TASK TO COMPLETE
Among the lines below, count those with "link". Give the total alone.

[Source records]
________________________________________

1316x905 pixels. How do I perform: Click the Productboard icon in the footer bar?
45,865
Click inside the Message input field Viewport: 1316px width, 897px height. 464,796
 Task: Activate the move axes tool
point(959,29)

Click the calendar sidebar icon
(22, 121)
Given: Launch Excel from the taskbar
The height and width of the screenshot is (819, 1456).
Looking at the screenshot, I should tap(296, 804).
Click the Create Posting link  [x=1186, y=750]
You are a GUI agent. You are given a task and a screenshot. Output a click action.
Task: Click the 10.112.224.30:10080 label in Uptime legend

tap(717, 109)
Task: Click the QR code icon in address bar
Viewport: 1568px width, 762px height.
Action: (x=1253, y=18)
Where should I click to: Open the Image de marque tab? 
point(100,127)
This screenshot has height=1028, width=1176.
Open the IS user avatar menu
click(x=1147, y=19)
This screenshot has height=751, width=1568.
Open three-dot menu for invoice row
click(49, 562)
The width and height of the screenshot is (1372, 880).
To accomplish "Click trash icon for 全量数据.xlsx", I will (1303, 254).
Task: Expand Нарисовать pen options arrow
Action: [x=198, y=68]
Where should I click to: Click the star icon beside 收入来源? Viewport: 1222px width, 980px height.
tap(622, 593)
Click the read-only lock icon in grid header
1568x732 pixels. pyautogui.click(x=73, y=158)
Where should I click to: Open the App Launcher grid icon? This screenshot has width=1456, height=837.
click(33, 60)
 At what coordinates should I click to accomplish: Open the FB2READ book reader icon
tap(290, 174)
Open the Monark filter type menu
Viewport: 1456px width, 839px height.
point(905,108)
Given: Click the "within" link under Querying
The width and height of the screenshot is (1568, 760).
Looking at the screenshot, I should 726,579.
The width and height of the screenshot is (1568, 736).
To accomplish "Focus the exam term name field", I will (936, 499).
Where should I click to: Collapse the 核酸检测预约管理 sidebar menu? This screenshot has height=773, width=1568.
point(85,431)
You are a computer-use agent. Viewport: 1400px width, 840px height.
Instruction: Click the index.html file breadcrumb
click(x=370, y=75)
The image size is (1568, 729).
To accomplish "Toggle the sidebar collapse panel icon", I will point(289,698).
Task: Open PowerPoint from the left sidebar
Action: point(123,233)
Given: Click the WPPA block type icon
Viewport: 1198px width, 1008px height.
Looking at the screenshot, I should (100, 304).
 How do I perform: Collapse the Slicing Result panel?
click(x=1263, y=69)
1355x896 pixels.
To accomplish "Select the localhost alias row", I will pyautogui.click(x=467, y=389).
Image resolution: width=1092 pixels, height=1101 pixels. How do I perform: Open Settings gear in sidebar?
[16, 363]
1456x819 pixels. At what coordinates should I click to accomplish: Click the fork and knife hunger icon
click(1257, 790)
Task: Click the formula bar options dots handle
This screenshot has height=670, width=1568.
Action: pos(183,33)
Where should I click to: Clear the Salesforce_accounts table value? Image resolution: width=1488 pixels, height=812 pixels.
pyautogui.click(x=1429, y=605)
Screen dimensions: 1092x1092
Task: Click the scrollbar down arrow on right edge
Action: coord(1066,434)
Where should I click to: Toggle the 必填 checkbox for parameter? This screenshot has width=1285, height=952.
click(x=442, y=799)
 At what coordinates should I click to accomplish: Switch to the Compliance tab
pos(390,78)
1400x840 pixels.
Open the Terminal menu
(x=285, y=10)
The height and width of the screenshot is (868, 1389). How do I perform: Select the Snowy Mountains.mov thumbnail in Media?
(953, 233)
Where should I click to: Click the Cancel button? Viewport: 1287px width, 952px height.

________________________________________

PROBLEM SOLUTION
2